» PROBLEM DETAILS: Please write out each entry below exactly as it appears.
* * * * * * *
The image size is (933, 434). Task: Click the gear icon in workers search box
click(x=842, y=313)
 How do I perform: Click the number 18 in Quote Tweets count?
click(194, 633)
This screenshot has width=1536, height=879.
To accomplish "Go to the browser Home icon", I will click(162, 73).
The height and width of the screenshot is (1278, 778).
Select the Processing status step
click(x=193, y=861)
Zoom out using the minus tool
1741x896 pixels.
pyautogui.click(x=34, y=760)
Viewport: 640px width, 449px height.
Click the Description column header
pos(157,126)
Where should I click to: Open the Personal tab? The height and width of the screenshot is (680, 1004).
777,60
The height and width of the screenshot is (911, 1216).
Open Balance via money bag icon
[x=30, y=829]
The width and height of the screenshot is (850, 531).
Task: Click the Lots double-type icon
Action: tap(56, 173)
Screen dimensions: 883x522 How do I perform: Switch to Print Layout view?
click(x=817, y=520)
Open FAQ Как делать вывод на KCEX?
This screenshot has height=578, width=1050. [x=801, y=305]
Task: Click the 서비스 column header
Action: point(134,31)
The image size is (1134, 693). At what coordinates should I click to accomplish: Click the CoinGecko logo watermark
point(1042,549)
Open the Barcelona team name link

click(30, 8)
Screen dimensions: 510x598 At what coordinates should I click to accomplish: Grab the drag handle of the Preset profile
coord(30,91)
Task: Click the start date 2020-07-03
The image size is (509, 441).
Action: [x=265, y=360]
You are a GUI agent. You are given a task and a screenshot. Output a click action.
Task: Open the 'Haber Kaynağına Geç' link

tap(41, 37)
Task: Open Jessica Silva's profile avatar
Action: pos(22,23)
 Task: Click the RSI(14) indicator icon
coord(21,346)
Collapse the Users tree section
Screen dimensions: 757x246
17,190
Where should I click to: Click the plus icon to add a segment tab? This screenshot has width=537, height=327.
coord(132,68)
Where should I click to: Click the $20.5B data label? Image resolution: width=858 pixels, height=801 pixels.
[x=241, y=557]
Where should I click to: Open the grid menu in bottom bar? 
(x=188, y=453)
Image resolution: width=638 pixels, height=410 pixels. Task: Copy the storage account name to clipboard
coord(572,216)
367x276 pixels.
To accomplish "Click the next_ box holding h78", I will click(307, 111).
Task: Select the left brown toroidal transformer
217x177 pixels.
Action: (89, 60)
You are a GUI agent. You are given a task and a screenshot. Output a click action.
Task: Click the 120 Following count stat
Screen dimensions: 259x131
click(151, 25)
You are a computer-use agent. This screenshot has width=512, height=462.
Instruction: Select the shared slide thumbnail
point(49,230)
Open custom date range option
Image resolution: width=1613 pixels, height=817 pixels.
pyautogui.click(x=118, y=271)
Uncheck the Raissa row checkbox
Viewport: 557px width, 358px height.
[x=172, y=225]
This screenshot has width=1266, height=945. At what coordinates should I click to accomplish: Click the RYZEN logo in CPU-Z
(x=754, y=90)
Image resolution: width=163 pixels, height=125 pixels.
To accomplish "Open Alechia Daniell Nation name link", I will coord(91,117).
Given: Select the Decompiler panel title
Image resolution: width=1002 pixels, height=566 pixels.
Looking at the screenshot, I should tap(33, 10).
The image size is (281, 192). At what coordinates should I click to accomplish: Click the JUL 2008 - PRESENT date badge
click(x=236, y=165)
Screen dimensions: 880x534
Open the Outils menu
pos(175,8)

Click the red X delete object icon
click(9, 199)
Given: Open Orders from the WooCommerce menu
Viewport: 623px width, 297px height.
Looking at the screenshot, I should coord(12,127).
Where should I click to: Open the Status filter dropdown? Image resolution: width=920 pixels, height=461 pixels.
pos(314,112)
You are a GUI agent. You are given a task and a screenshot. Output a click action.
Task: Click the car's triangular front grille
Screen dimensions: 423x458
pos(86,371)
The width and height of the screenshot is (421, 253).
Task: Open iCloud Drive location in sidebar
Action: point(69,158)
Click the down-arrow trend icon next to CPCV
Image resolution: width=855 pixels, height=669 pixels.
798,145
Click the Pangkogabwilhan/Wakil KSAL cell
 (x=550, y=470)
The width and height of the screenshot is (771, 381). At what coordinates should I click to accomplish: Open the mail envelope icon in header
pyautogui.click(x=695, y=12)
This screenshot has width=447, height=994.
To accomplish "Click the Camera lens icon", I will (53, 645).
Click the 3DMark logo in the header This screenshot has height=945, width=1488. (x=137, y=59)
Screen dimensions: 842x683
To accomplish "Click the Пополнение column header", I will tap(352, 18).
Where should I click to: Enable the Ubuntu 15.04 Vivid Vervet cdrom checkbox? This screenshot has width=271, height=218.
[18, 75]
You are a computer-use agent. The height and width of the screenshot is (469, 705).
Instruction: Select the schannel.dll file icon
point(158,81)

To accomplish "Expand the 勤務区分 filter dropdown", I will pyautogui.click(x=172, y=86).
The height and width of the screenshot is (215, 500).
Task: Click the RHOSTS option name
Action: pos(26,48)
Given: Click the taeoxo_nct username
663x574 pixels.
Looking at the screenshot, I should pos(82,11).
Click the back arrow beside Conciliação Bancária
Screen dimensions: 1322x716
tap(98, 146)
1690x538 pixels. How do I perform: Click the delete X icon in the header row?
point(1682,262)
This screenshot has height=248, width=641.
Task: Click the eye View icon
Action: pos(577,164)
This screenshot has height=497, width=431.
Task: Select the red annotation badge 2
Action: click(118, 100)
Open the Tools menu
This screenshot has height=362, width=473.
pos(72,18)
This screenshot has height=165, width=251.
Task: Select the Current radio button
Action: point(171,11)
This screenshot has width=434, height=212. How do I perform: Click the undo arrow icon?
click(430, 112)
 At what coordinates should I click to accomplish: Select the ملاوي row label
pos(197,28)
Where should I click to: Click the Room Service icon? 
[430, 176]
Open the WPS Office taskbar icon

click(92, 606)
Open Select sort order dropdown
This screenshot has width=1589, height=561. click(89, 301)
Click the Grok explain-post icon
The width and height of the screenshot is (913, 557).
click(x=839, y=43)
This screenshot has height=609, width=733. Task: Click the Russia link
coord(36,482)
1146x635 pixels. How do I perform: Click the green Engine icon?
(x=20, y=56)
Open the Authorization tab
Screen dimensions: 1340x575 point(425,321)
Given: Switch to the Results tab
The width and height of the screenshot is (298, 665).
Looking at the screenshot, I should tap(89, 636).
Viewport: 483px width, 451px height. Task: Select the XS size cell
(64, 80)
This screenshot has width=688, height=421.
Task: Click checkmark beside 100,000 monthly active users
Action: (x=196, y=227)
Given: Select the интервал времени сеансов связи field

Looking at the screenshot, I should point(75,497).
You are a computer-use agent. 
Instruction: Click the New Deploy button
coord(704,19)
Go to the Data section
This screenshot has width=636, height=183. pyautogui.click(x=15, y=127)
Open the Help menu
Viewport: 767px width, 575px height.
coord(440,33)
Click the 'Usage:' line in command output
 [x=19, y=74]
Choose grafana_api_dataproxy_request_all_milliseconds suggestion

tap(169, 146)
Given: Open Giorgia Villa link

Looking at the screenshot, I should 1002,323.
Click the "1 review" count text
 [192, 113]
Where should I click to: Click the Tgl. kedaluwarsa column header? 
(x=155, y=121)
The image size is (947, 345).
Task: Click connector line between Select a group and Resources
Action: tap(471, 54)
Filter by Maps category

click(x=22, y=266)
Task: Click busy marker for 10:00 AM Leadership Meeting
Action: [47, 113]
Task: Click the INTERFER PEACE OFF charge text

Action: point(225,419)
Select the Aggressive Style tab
* * * * * * *
» COMPLETED EXERCISE:
The image size is (933, 434). Task: Click the gear icon in workers search box
click(x=842, y=313)
 How do I perform: Click the number 18 in Quote Tweets count?
click(194, 633)
This screenshot has width=1536, height=879.
To accomplish "Go to the browser Home icon", I will click(162, 73).
The height and width of the screenshot is (1278, 778).
Select the Processing status step
click(x=193, y=861)
Zoom out using the minus tool
1741x896 pixels.
pyautogui.click(x=34, y=760)
Viewport: 640px width, 449px height.
Click the Description column header
pos(157,126)
Where should I click to: Open the Personal tab? The height and width of the screenshot is (680, 1004).
777,60
The height and width of the screenshot is (911, 1216).
Open Balance via money bag icon
[x=30, y=829]
The width and height of the screenshot is (850, 531).
Task: Click the Lots double-type icon
Action: tap(56, 173)
Screen dimensions: 883x522 How do I perform: Switch to Print Layout view?
click(x=817, y=520)
Open FAQ Как делать вывод на KCEX?
This screenshot has height=578, width=1050. [x=801, y=305]
Task: Click the 서비스 column header
Action: point(134,31)
The image size is (1134, 693). At what coordinates should I click to accomplish: Click the CoinGecko logo watermark
point(1042,549)
Open the Barcelona team name link

click(30, 8)
Screen dimensions: 510x598 At what coordinates should I click to accomplish: Grab the drag handle of the Preset profile
coord(30,91)
Task: Click the start date 2020-07-03
The image size is (509, 441).
Action: [x=265, y=360]
You are a GUI agent. You are given a task and a screenshot. Output a click action.
Task: Open the 'Haber Kaynağına Geç' link

tap(41, 37)
Task: Open Jessica Silva's profile avatar
Action: pos(22,23)
 Task: Click the RSI(14) indicator icon
coord(21,346)
Collapse the Users tree section
Screen dimensions: 757x246
17,190
Where should I click to: Click the plus icon to add a segment tab? This screenshot has width=537, height=327.
coord(132,68)
Where should I click to: Click the $20.5B data label? Image resolution: width=858 pixels, height=801 pixels.
[x=241, y=557]
Where should I click to: Open the grid menu in bottom bar? 
(x=188, y=453)
Image resolution: width=638 pixels, height=410 pixels. Task: Copy the storage account name to clipboard
coord(572,216)
367x276 pixels.
To accomplish "Click the next_ box holding h78", I will click(307, 111).
Task: Select the left brown toroidal transformer
217x177 pixels.
Action: (89, 60)
You are a GUI agent. You are given a task and a screenshot. Output a click action.
Task: Click the 120 Following count stat
Screen dimensions: 259x131
click(151, 25)
You are a computer-use agent. This screenshot has width=512, height=462.
Instruction: Select the shared slide thumbnail
point(49,230)
Open custom date range option
Image resolution: width=1613 pixels, height=817 pixels.
pyautogui.click(x=118, y=271)
Uncheck the Raissa row checkbox
Viewport: 557px width, 358px height.
[x=172, y=225]
This screenshot has width=1266, height=945. At what coordinates should I click to accomplish: Click the RYZEN logo in CPU-Z
(x=754, y=90)
Image resolution: width=163 pixels, height=125 pixels.
To accomplish "Open Alechia Daniell Nation name link", I will coord(91,117).
Given: Select the Decompiler panel title
Image resolution: width=1002 pixels, height=566 pixels.
Looking at the screenshot, I should tap(33, 10).
The image size is (281, 192). At what coordinates should I click to accomplish: Click the JUL 2008 - PRESENT date badge
click(x=236, y=165)
Screen dimensions: 880x534
Open the Outils menu
pos(175,8)

Click the red X delete object icon
click(9, 199)
Given: Open Orders from the WooCommerce menu
Viewport: 623px width, 297px height.
Looking at the screenshot, I should coord(12,127).
Where should I click to: Open the Status filter dropdown? Image resolution: width=920 pixels, height=461 pixels.
pos(314,112)
You are a GUI agent. You are given a task and a screenshot. Output a click action.
Task: Click the car's triangular front grille
Screen dimensions: 423x458
pos(86,371)
The width and height of the screenshot is (421, 253).
Task: Open iCloud Drive location in sidebar
Action: point(69,158)
Click the down-arrow trend icon next to CPCV
Image resolution: width=855 pixels, height=669 pixels.
798,145
Click the Pangkogabwilhan/Wakil KSAL cell
 (x=550, y=470)
The width and height of the screenshot is (771, 381). At what coordinates should I click to accomplish: Open the mail envelope icon in header
pyautogui.click(x=695, y=12)
This screenshot has width=447, height=994.
To accomplish "Click the Camera lens icon", I will (53, 645).
Click the 3DMark logo in the header This screenshot has height=945, width=1488. (x=137, y=59)
Screen dimensions: 842x683
To accomplish "Click the Пополнение column header", I will tap(352, 18).
Where should I click to: Enable the Ubuntu 15.04 Vivid Vervet cdrom checkbox? This screenshot has width=271, height=218.
[18, 75]
You are a computer-use agent. The height and width of the screenshot is (469, 705).
Instruction: Select the schannel.dll file icon
point(158,81)

To accomplish "Expand the 勤務区分 filter dropdown", I will pyautogui.click(x=172, y=86).
The height and width of the screenshot is (215, 500).
Task: Click the RHOSTS option name
Action: pos(26,48)
Given: Click the taeoxo_nct username
663x574 pixels.
Looking at the screenshot, I should pos(82,11).
Click the back arrow beside Conciliação Bancária
Screen dimensions: 1322x716
tap(98, 146)
1690x538 pixels. How do I perform: Click the delete X icon in the header row?
point(1682,262)
This screenshot has height=248, width=641.
Task: Click the eye View icon
Action: pos(577,164)
This screenshot has height=497, width=431.
Task: Select the red annotation badge 2
Action: click(118, 100)
Open the Tools menu
This screenshot has height=362, width=473.
pos(72,18)
This screenshot has height=165, width=251.
Task: Select the Current radio button
Action: point(171,11)
This screenshot has width=434, height=212. How do I perform: Click the undo arrow icon?
click(430, 112)
 At what coordinates should I click to accomplish: Select the ملاوي row label
pos(197,28)
Where should I click to: Click the Room Service icon? 
[430, 176]
Open the WPS Office taskbar icon

click(92, 606)
Open Select sort order dropdown
This screenshot has width=1589, height=561. click(89, 301)
Click the Grok explain-post icon
The width and height of the screenshot is (913, 557).
click(x=839, y=43)
This screenshot has height=609, width=733. Task: Click the Russia link
coord(36,482)
1146x635 pixels. How do I perform: Click the green Engine icon?
(x=20, y=56)
Open the Authorization tab
Screen dimensions: 1340x575 point(425,321)
Given: Switch to the Results tab
The width and height of the screenshot is (298, 665).
Looking at the screenshot, I should tap(89, 636).
Viewport: 483px width, 451px height. Task: Select the XS size cell
(64, 80)
This screenshot has width=688, height=421.
Task: Click checkmark beside 100,000 monthly active users
Action: (x=196, y=227)
Given: Select the интервал времени сеансов связи field

Looking at the screenshot, I should point(75,497).
You are a computer-use agent. 
Instruction: Click the New Deploy button
coord(704,19)
Go to the Data section
This screenshot has width=636, height=183. pyautogui.click(x=15, y=127)
Open the Help menu
Viewport: 767px width, 575px height.
coord(440,33)
Click the 'Usage:' line in command output
 [x=19, y=74]
Choose grafana_api_dataproxy_request_all_milliseconds suggestion

tap(169, 146)
Given: Open Giorgia Villa link

Looking at the screenshot, I should 1002,323.
Click the "1 review" count text
 [192, 113]
Where should I click to: Click the Tgl. kedaluwarsa column header? 
(x=155, y=121)
The image size is (947, 345).
Task: Click connector line between Select a group and Resources
Action: tap(471, 54)
Filter by Maps category

click(x=22, y=266)
Task: Click busy marker for 10:00 AM Leadership Meeting
Action: [47, 113]
Task: Click the INTERFER PEACE OFF charge text

Action: point(225,419)
Select the Aggressive Style tab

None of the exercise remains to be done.